08/10/2021
I came across a picture of you the other day, and it made my heart skip a beat.
It’d been some time since I thought of you and what we had, and I felt a strange mixture of sadness and happiness.
It seems like just yesterday that you were the most important thing in my life, the first person I told everything to and my safe place every day.
I don’t really remember why we didn’t work out, and it’s been so long, it doesn’t really matter, anyways.
It was a love story that I thought would never end- passionate nights and loving embraces that made me feel like I was floating on air.
For a time, it was beautiful, it was love and it was magical..

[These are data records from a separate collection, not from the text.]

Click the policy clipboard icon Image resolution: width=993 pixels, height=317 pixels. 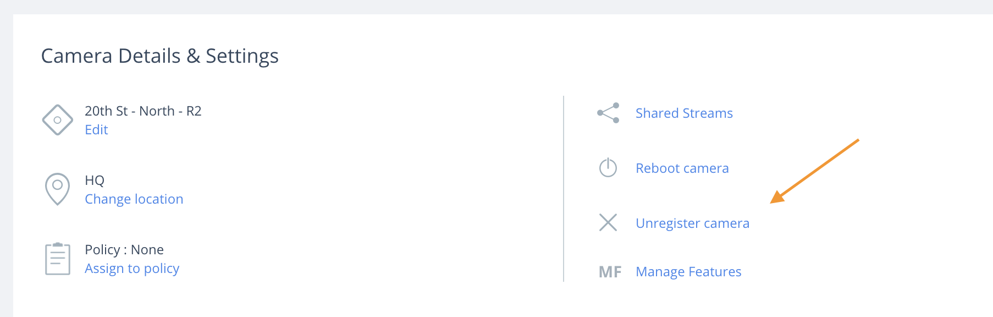tap(58, 259)

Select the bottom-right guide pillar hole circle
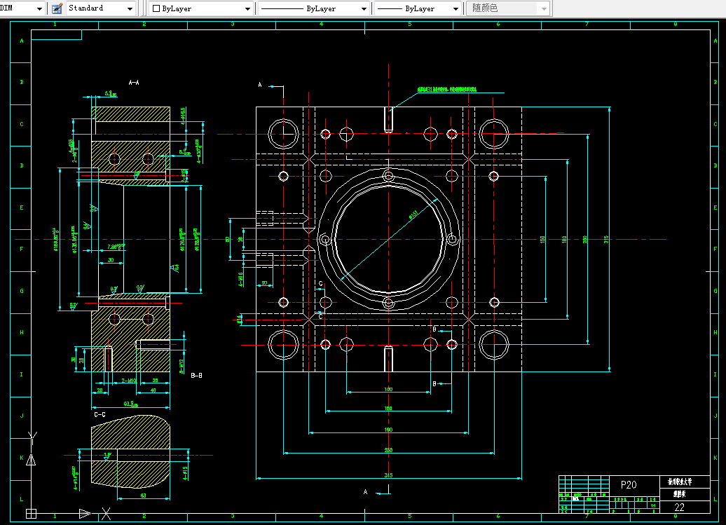(x=494, y=344)
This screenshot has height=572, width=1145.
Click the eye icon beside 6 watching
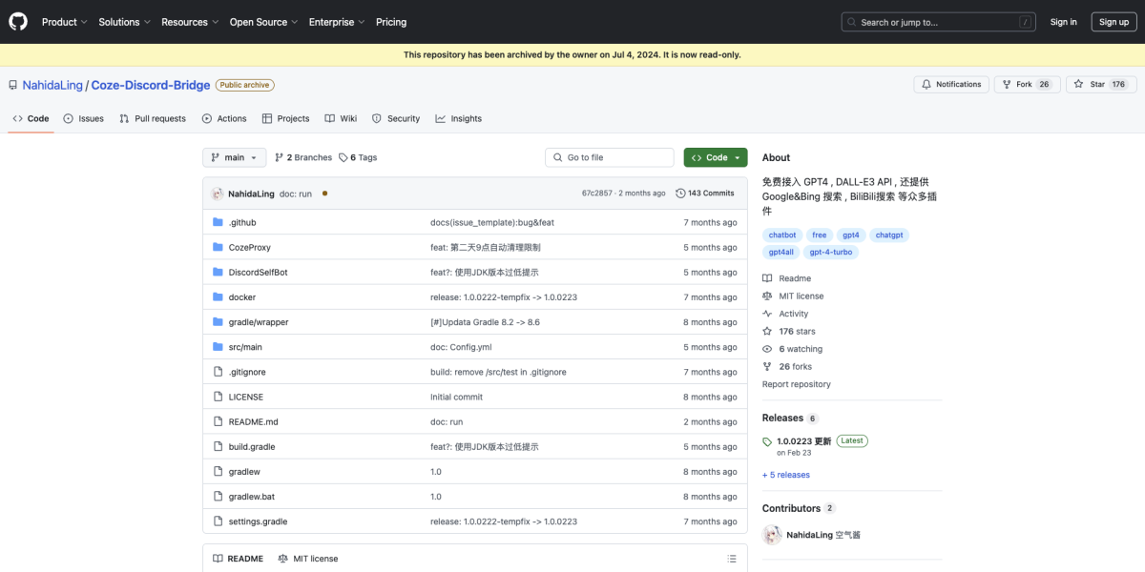[x=767, y=348]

I fought so hard to move on, burying the memories and trying to forget..though it took me some time and healing to be okay with that..
I don’t even know that I ever fully worked through the pain of our split.
Until I saw your picture, I thought I had finally gotten past everything, but I learned something as the emotions washed over me.
Maybe we can forget, try to not think about or bury the memories of someone gone, something painful.. but the heart will never truly forget.
So, as a random thought flashes through my mind, I wonder what you’re doing. I debate reaching out to you..but I know that’s not what’s best.
Looking back will never help build a better future for myself, so I’m just going to look ahead.
Seeing you was a myriad of emotions, but most of all, it reminded me of how hard I’ve worked to become a stronger, wiser and happier person..
And nothing is worth sacrificing that, especially not the past.
I’ll never be able to grab onto new hope and possibilities if I’m holding onto the pain of what’s gone.
You’ll always hold a special place in my heart, but not in my life.
I’m saying hello to my future and I delete your picture, I’m saying goodbye..finally.
It’s a hard thing, moving on, but it’s necessary for my growth and happiness.
Turning the page to a new chapter is always sad when people aren’t part of it..
But this time, I’m being true to myself and just being happy.
That, for me, is all I could ask for.
I’m finally writing the story of my life the way I always should have..
For myself, my dreams and most of all, just loving who I am,
Best happily ever after that I could have imagined.